GOAL OF THE EXERCISE:
Copy the data word for word, from the line containing "The height and width of the screenshot is (475, 1006)." through the end of the data. Leave out the pictures.

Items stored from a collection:
----------------------------------------

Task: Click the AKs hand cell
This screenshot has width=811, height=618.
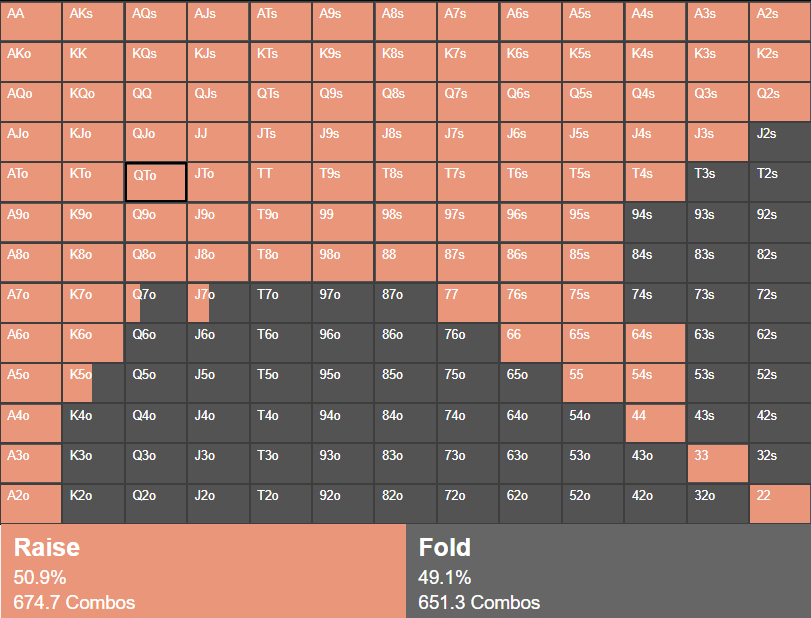Action: click(x=93, y=21)
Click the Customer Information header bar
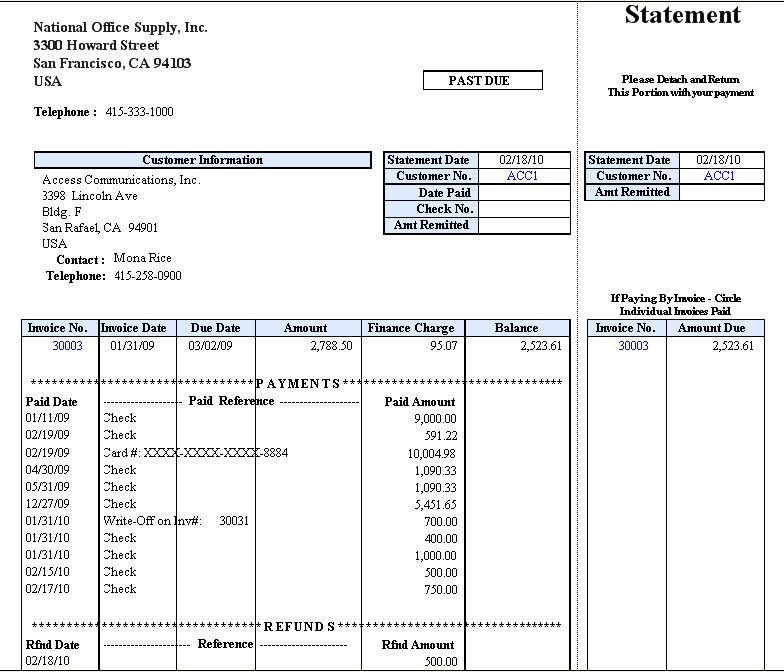 [x=202, y=160]
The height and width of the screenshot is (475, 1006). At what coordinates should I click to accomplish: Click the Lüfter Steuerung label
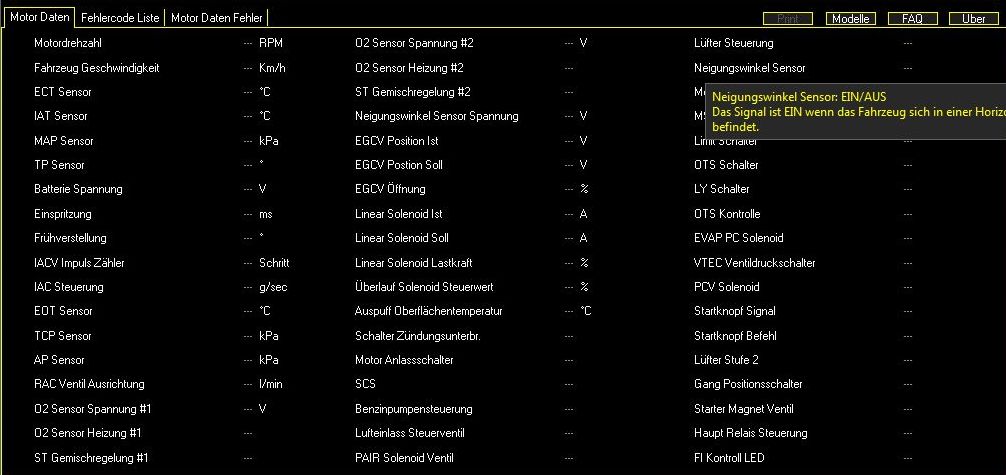tap(733, 44)
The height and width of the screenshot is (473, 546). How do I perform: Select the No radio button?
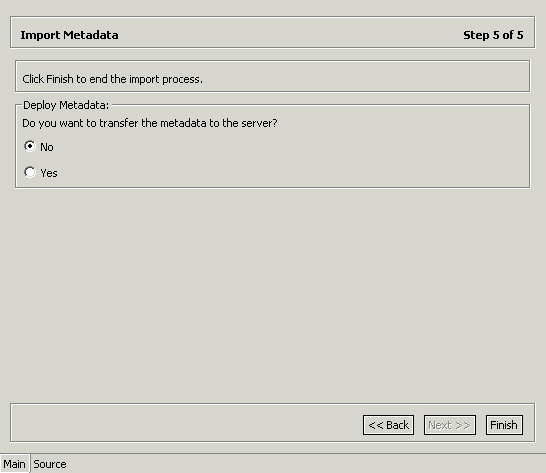(30, 146)
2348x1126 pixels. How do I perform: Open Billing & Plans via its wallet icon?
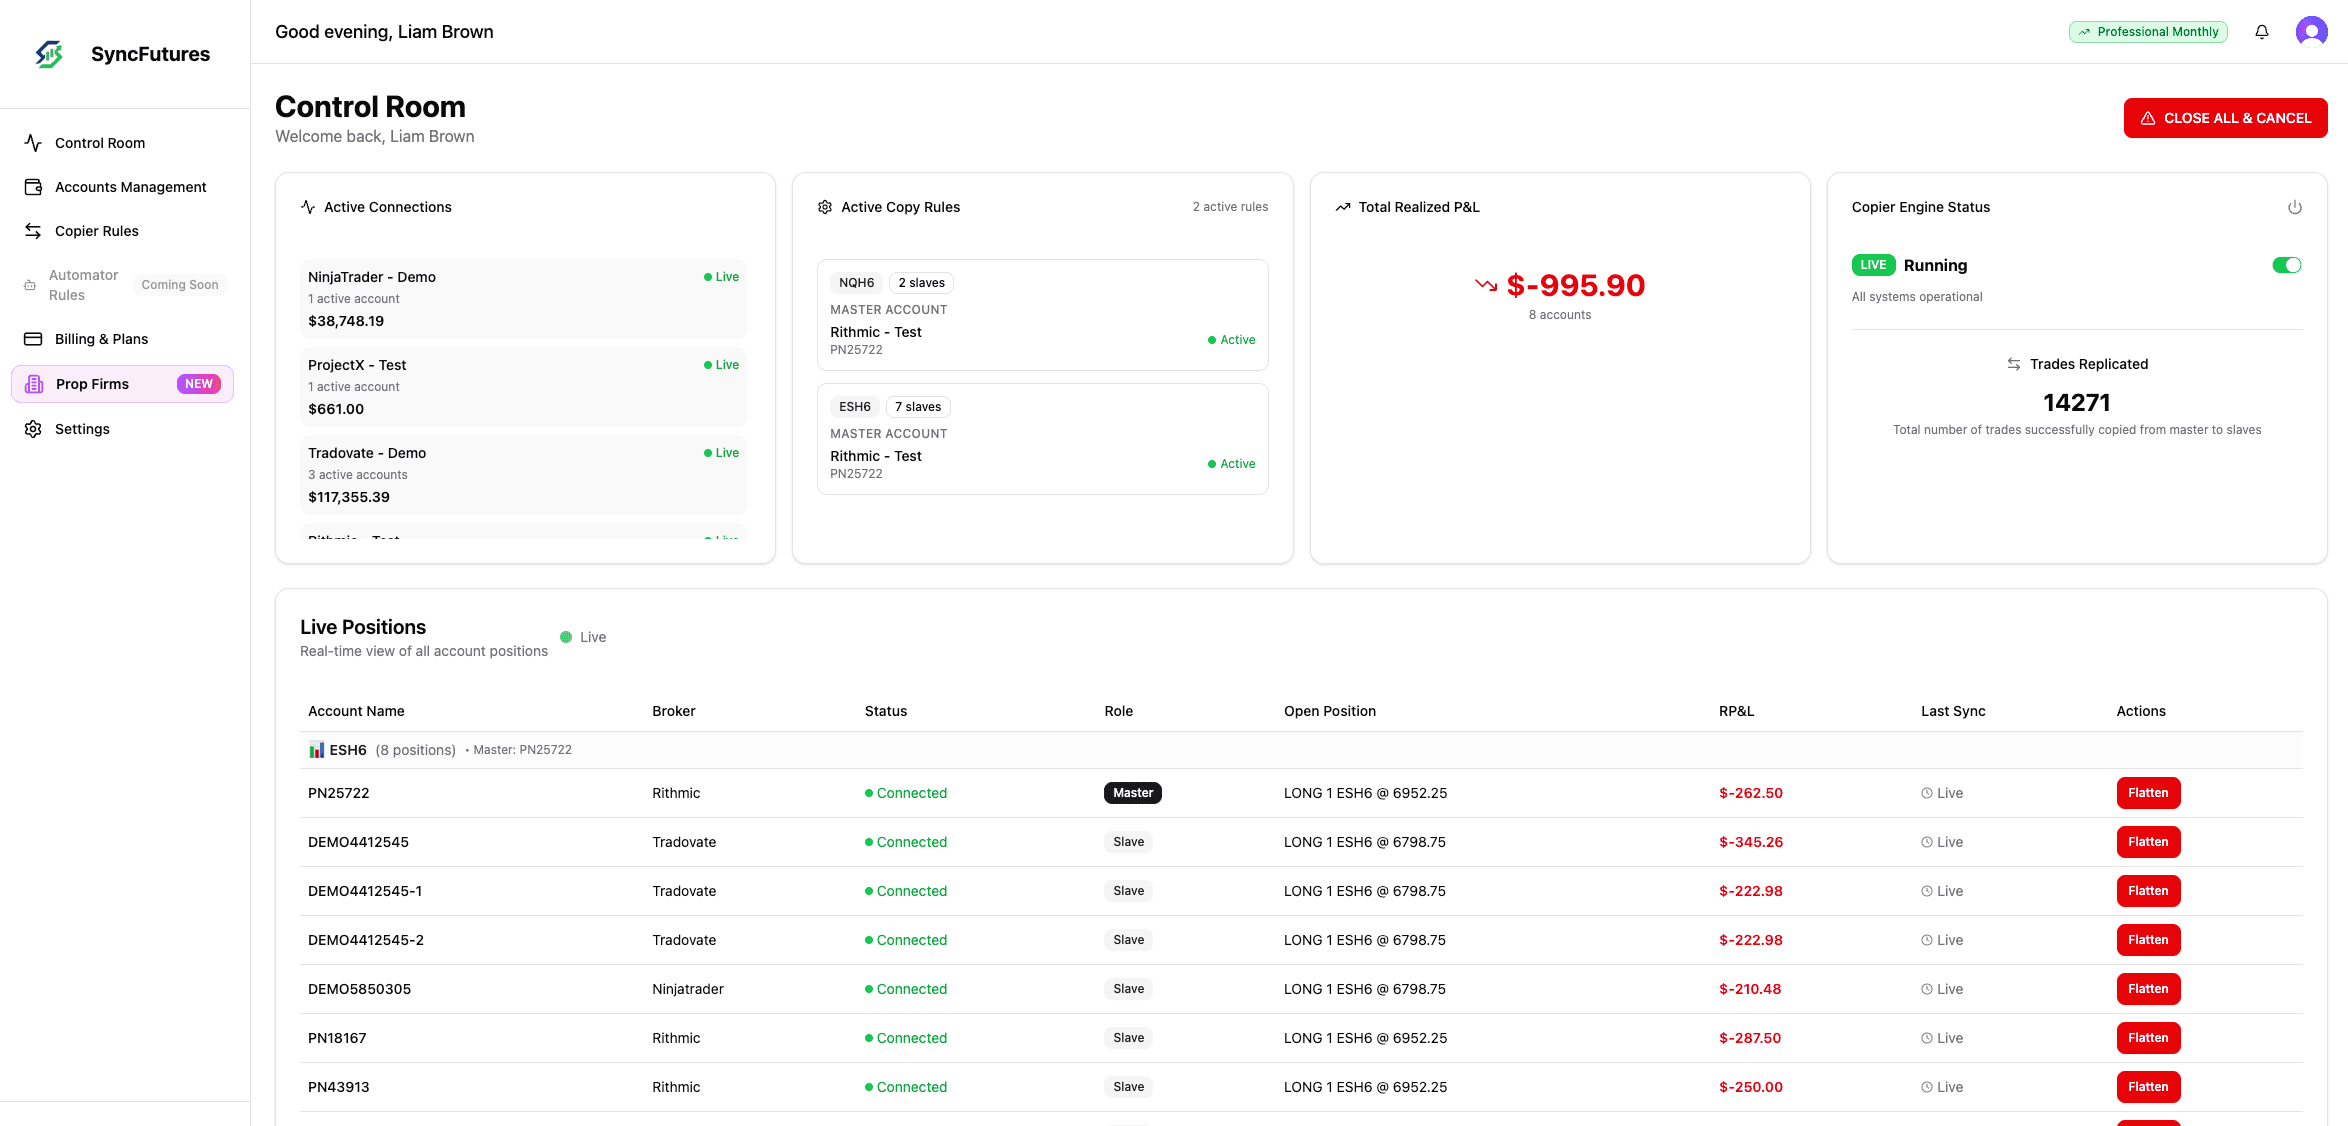(33, 338)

----------------------------------------

CORRECT ANSWER:
The height and width of the screenshot is (475, 1006). At what coordinates should I click to accomplish: Click the Lüfter Steuerung label
tap(733, 44)
The height and width of the screenshot is (473, 546). How do I perform: Select the No radio button?
(30, 146)
2348x1126 pixels. How do I perform: Open Billing & Plans via its wallet icon?
(33, 338)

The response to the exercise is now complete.